-- Start of Supplied passage --
The ability to perspective-take may be unique to humans and develops early in life. As they grow up, children initially only realise that what somebody can see might be different from what they can see themselves (e.g if an object visible to oneself is hidden behind a barrier from the perspective of another person). A bit later, they acquire a full understanding of how the objects that others see actually look to these persons. They can then appreciate, for example, that an object to their own left is to the right of a person facing them, or that the letter ‘Z’ looks like an ‘N’ to someone on their right. This ability to take others’ perspectives seems to develop together with more sophisticated abilities for understanding others, i.e. that other people have thoughts, desires and beliefs that differ from one’s own.

One assumption that is often implicit in how people think about perspective taking is that it involves generating a more-or-less realistic mental image of what we would see if we were in the place of the other person and looked through their eyes. Strikingly, however, this assumption has not been directly tested. Prior research has mostly shown that people are aware of what others can or cannot see, or that one’s spatial reference frame shifts if we are in somebody else position (e.g. that our right is their left). It has left open, however, whether people spontaneously form a mental image of what another person sees.
-- End of Supplied passage --
-- Start of Entries shown --
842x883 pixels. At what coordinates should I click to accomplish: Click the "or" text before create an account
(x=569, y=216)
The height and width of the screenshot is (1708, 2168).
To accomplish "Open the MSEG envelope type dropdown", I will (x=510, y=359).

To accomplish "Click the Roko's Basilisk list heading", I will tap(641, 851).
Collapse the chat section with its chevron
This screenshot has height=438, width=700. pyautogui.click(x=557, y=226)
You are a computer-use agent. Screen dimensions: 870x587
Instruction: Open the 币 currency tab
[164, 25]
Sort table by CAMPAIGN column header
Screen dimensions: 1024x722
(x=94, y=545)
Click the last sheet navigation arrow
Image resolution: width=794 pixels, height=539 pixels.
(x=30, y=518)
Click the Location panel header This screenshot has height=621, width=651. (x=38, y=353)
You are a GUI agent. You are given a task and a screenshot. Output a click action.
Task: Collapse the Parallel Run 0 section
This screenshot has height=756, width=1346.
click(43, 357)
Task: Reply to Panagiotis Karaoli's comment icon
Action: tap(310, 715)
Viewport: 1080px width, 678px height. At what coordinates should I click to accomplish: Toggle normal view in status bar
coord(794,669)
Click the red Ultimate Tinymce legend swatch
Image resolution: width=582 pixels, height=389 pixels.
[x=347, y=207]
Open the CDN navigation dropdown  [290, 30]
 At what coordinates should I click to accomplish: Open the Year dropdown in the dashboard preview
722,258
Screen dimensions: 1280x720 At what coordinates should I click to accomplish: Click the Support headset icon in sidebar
-- End of Entries shown --
Challenge 1 –
Answer these from the perspective-taking passage:
(a) What does the letter 'Z' look like to someone on one's right?
(b) Along with which more sophisticated abilities does the ability to take others' perspectives seem to develop?
(c) Which assumption about perspective taking does the passage say has not been directly tested?
Challenge 2 – Return the stretch of the perspective-taking passage from "The ability to" to "from one’s own.", copied word for word.
Challenge 3 – Write the next part of the perspective-taking passage, picking up after its final sentence.

Response 1 –
(a) An 'N'.
(b) Abilities for understanding others, i.e. that other people have thoughts, desires and beliefs that differ from one's own.
(c) That perspective taking involves generating a more-or-less realistic mental image of what we would see if we were in the place of the other person and looked through their eyes.

Response 2 –
The ability to perspective-take may be unique to humans and develops early in life. As they grow up, children initially only realise that what somebody can see might be different from what they can see themselves (e.g if an object visible to oneself is hidden behind a barrier from the perspective of another person). A bit later, they acquire a full understanding of how the objects that others see actually look to these persons. They can then appreciate, for example, that an object to their own left is to the right of a person facing them, or that the letter ‘Z’ looks like an ‘N’ to someone on their right. This ability to take others’ perspectives seems to develop together with more sophisticated abilities for understanding others, i.e. that other people have thoughts, desires and beliefs that differ from one’s own.

Response 3 –
Our experiment asks exactly that: can people “see” through the eyes of another, and, if so, is this virtual view treated by the brain like something that they can see themselves?

Demonstrating such a similarity between perspective taking and visual imagery would be quite important. If somebody else’s perspective is available to us in the same way as what we see through our own eyes, it becomes immediately obvious why we can so easily put ourselves into their shoes, or why we often feel so clearly what we would if we were in their situation. It might also provide some new insights into the developmental milestones that children go through when they develop the ability to perspective taking, and why it may be so difficult for people with an autism spectrum condition, who sometimes find it hard to appreciate others’ viewpoints.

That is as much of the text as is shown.